The good and bad: E-cigarettes may help some patients quit smoking but could be gateway for teens to smoke

The jury’s still out when it comes to how doctors feel about electronic cigarettes, but a plurality says they cause more harm than good.

U.S. physicians can see benefits, in that e-cigarettes or vaping may help patients quit smoking. But on the other hand, they worry the products may get a new generation addicted to nicotine as their popularity grows with teens.

A new poll by the physician social network SERMO found 45% of U.S. physicians said e-cigarettes produce more harm than good. Another 23% said e-cigarettes are more beneficial to public health and nearly one-third (32%) said they see no change to public health because of e-cigarettes.

Globally, doctors were even more tolerant of e-cigarettes when asked if their introduction has been more harmful or beneficial for public health. Of the 2,936 physicians who responded to the survey, 37% worldwide said e-cigarettes are more harmful, 28% said they are more beneficial and 35% said they create no change.

Pros and cons

Doctors see the benefit of e-cigarettes as a means to quit a bad habit. “I have had numerous patients quit smoking using vape and e-cigs for months as a crutch, then stop. I am strongly in favor of their use as a means to completely quit, otherwise, [it’s] just exchanging one lung toxin for another,” commented one U.S. internist in the survey.

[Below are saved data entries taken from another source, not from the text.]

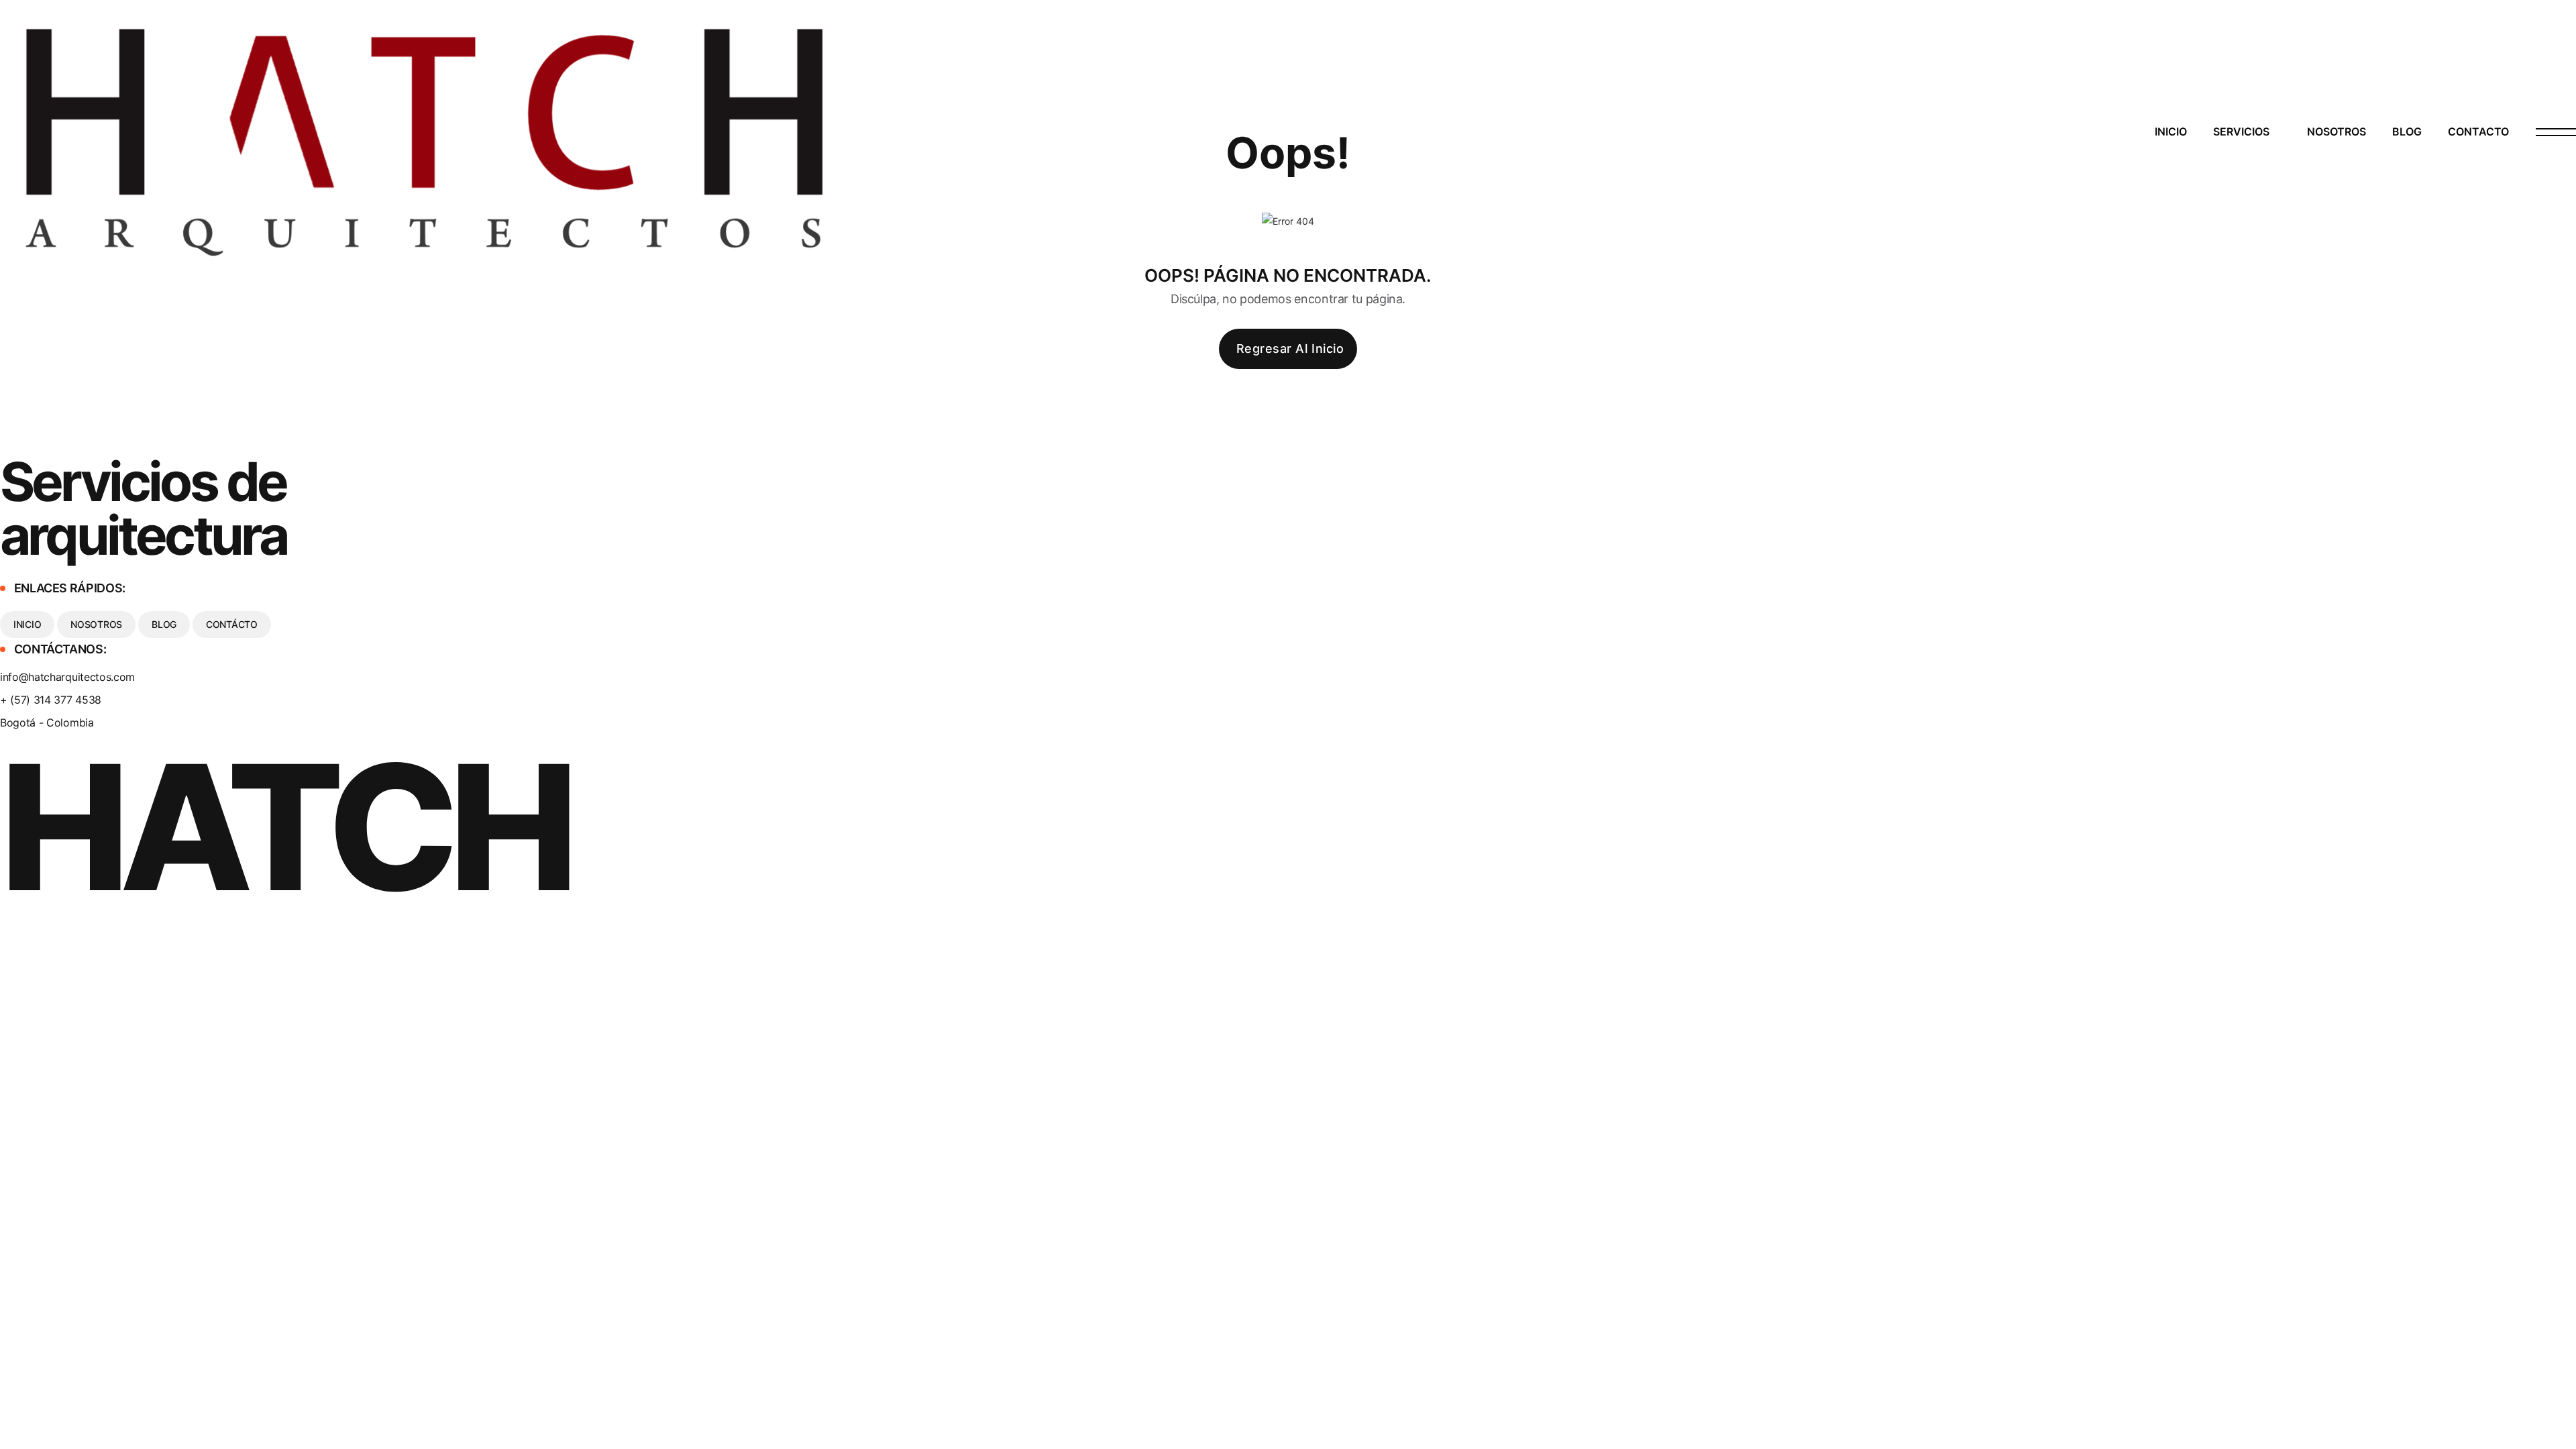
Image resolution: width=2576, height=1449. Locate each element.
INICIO (2171, 131)
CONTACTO (2478, 131)
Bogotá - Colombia (47, 722)
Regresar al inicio (1290, 348)
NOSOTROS (2336, 131)
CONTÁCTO (232, 624)
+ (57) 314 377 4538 (50, 699)
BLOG (2407, 131)
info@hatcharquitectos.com (67, 677)
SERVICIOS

But there’s also the fear that e-cigarettes could be a gateway for people, especially teenagers, who normally wouldn’t smoke to go down that path. “We were making big advances in reducing teen smoking. This is not helping,” commented a U.S. pathologist.

A report from the Centers for Disease Control and Prevention found about 2.4 million middle and high school students were current users of e-cigarettes in 2014. Most e-cigarettes contain nicotine, which causes addiction, may harm brain development and could lead to continued tobacco product use among youth, the agency said. The CDC also found that e-cigarette ads reach approximately 70% of U.S. teens.

“The science clearly shows that they are harmful,” says Linda Girgis, M.D., a family physician in South River, New Jersey, in an interview with FierceHealthcare. “These products are not free of nicotine and cause the same addiction.”  Additionally, they contain vapors that are absorbed into the lungs and some of those chemicals are toxic as well as carcinogenic, she says.

No benefit to public health

LInda Girgis
Linda Girgis, M.D. (Linda Girgis)

A study published earlier this month in PLOS One came down clearly on the side of doctors who say e-cigarettes have no benefit to public health. The study said vaping has led more people to develop a smoking habit, rather than avoid tobacco or quit in favor of e-cigarettes.

Like the anonymous internists who commented as part of the survey, Girgis says she has had a few patients use e-cigarettes to try and wean themselves off regular cigarettes. “Most have ended up trading one addiction for another,” she says. There is no evidence that e-cigarettes work to help people quit and the Food and Drug Administration has not issued any recommendations for that use, she notes.

And like other doctors, she is worried e-cigarettes will lead people to smoke tobacco. Even if teens are vaping, they can potentially become dependent on those e-cigarettes, she says. “Many may just continue vaping and I expect we will see more and more teens vaping.”

In a previous SERMO poll, 90% of 2,558 U.S. physicians said there should be restrictions on advertising for e-cigarettes, similar to restrictions on traditional cigarettes. Girgis agrees. “There should be warning labels the same as for cigarettes. Marketing should not be aimed at teens,” she says.

The FDA has recently stepped up efforts to keep teens and others from smoking. The agency announced Tuesday it is exploring options to address the role of flavors, including menthol, in tobacco products, which appeal to kids and get them started smoking. It also recently issued an advance notice of proposed rulemaking to explore a product standard to lower nicotine in cigarettes to minimally or nonaddictive levels.

Quitting is a tough battle for patients, Girgis says. She thinks the rates of smoking have decreased, which she attributes to a decline in teens taking up smoking rather than older smokers quitting the habit. Doctors are ready to help, but “nothing is effective in a patient who is not ready to quit. It takes a very determined patient. There are aids to help but it needs great effort from the patient,” she says.